_STATED TASK A_
Copy word for word the part of the passage about Gertrude that starts at "Now, with Hugh" and ends at "to mouth platitudes.".
_STATED TASK B_
Proceed with the passage about Gertrude, writing on from its last sentence.

Gertrude was stunned. Quickly and quietly, she left the table and rushed off to see her sister Elsa. Months ago, Elsa had reassured her that, in spite of the difficulties, Gertrude had kept her integrity and done the right thing. Now, in the comfort of her sister’s home, Gertrude allowed herself to weep.

A
fter a while the crying stopped and a calm seemed to come over her, but a few minutes later she turned her head away, losing control again. She had coped with death before: at the age of three she had lost her mother; at twenty-five she had lost her fiancé, Henry Cadogan, and by the age of thirty she had lost both her favorite aunt, Mary Lascelles, and her closest school friend, Mary Talbot. But now the loss of Dick Doughty-Wylie was more than she could bear. She had lost the greatest gift that life had given her. She could hardly keep from speaking of Dick, and she shared her secret with Domnul, Lord Robert, her sisters Elsa and Molly, and her chum, Elizabeth Robins. No one revealed a word. Yet there was no one among her friends or family who could give her solace, and for days she refused to see anyone except Domnul. “I can’t, I can’t bear the anguish of it, except alone,” she wrote to Lisa Robins.

F
or a few brief day, Gertrude retreated to Rounton. For her, the familiar lair in the northeast was always a place of respite, its gardens a source of repair. It was her England, a bulwark graced by brushwood in leaf, pear trees in blossom. It was home, and as her grandfather’s friend John Ruskin had written, “the place of peace; the shelter not only from injury, but from all terror, doubt and division.” In her childhood, Rounton had been the home of her grandparents, a comforting place for a child who was forced to wear black at the age of three.

Now, with Hugh and Florence to console her, Gertrude tried to regain her strength. She seemed a little better, Florence noted to Lisa Robins, but she was still “speaking hopelessly of the situation.” Florence had little tolerance for such an attitude: “It’s no good doing that. It’s the business of the women of England to say ‘Never say die’—and to stiffen up the whole country by saying ‘yes, it’s very bad—but will be better.’ ” But Gertrude was in far too much pain to mouth platitudes.

On a day when Lisa came to Rounton, Gertrude strode with her across the moors. She confided to her friend how much Dick had wanted her to go away with him; his greatest sorrow had been that she had refused to live with him, even while he was married to Judith. Gertrude stopped for a moment and paused. Her throat wrapped in a pink scarf, her arms crossed, her face tense, she looked up and described a recent dream: “I was falling into that pit of blackness, piercing a sword against my breast—and going down, down, me and my sword.…”

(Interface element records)
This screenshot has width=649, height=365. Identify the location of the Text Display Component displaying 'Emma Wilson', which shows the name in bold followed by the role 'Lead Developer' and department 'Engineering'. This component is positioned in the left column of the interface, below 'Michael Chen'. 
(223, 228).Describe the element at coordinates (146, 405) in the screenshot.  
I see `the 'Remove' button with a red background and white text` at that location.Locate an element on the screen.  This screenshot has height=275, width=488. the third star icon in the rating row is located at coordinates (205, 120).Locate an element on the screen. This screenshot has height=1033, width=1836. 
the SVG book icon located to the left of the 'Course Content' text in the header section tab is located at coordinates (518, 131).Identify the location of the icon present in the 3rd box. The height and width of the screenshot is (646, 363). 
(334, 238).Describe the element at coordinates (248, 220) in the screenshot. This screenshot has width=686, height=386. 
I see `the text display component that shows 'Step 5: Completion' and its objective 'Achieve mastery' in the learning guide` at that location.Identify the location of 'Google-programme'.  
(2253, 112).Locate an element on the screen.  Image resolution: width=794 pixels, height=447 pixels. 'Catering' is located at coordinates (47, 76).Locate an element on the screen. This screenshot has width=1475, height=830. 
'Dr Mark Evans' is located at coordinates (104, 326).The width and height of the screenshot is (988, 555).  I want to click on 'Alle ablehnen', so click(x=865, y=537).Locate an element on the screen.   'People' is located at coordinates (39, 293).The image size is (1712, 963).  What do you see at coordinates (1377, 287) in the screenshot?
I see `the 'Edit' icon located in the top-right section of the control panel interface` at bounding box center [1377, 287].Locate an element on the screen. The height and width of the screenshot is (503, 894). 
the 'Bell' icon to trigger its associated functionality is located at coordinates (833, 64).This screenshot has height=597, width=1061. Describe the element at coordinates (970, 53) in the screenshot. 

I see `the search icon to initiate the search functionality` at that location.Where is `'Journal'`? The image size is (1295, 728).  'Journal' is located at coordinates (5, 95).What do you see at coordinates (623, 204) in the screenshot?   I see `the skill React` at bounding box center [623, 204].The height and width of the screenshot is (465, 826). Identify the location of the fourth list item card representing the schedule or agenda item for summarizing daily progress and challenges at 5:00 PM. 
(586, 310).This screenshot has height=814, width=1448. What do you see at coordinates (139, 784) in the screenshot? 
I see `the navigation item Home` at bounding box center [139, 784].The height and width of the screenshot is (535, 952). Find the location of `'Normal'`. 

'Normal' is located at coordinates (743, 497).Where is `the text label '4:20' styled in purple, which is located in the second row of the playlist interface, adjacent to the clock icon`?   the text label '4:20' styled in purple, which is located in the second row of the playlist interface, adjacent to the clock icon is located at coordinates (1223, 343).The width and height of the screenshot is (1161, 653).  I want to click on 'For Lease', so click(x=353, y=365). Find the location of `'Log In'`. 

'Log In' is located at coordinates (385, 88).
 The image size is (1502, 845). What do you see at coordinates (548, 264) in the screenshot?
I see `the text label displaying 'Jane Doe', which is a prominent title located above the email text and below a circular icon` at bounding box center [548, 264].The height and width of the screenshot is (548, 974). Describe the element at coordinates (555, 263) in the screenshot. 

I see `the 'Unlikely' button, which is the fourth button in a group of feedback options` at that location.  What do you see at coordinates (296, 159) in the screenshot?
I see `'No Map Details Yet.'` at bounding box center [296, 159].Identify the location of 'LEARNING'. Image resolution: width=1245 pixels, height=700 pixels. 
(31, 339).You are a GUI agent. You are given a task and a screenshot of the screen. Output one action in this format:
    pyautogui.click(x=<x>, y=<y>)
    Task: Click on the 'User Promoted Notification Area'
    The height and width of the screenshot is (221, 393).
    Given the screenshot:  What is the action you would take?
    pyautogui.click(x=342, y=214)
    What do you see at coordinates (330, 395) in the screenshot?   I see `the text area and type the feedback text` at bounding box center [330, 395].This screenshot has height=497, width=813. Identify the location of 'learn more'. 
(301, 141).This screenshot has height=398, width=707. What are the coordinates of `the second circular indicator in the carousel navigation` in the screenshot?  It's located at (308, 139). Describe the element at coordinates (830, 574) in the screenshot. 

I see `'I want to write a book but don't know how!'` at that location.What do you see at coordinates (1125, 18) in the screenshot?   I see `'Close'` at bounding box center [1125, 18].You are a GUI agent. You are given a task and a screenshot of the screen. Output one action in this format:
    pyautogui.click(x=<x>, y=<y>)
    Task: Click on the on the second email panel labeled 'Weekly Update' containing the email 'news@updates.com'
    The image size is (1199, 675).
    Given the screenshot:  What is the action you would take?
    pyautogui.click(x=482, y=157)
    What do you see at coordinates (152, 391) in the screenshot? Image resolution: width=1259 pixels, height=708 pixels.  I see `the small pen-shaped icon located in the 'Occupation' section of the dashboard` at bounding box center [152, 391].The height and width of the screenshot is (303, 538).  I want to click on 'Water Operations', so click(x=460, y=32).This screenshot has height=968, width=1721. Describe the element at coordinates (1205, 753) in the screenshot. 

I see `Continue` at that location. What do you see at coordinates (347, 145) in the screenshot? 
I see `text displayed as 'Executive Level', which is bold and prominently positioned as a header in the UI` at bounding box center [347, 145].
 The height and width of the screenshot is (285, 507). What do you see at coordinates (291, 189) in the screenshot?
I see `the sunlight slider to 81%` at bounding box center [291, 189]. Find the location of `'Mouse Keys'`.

_EXPECTED OUTPUT A_
Now, with Hugh and Florence to console her, Gertrude tried to regain her strength. She seemed a little better, Florence noted to Lisa Robins, but she was still “speaking hopelessly of the situation.” Florence had little tolerance for such an attitude: “It’s no good doing that. It’s the business of the women of England to say ‘Never say die’—and to stiffen up the whole country by saying ‘yes, it’s very bad—but will be better.’ ” But Gertrude was in far too much pain to mouth platitudes.

_EXPECTED OUTPUT B_
C
HAPTER
F
IFTEEN

Escape to the East

T
he London skies turned more somber than usual in the autumn of 1915, clouded with enemy aircraft and spattered with enemy bombs. The sound of the German planes, rumbling over Hampstead on one September day, drew Gertrude’s attention as she watched the raid from Elsa’s balcony. “We saw nothing, but the bursting shells,” she wrote to Florence. “I gather they didn’t do much harm.”

A few words hastily scribbled, her note showed neither fear nor a sense of relief. Gertrude, who had routinely composed lengthy, picturesque letters, was no longer able to express much feeling at all. She was numbed by the terrible loss of Dick. As her sister Molly wrote in her own diary: “It has ended her life—there is no reason now for her to go on with anything she cared for.… It is difficult to see how she can build up anything out of the ruins left to her. Hers is not a happy nor a kindly nature, and sorrow instead of maturing her mellow has dried up all the springs of kindliness.”

Friends could offer little comfort, and as content as she once had felt in solitude, she now ached from isolation. “It is intolerable,” Gertrude had written to Florence, “not to like being alone as I used, but I can’t keep myself away from my own thoughts, and they are still more intolerable.” England had become a place of heartbreak, its cold damp air clinging to her.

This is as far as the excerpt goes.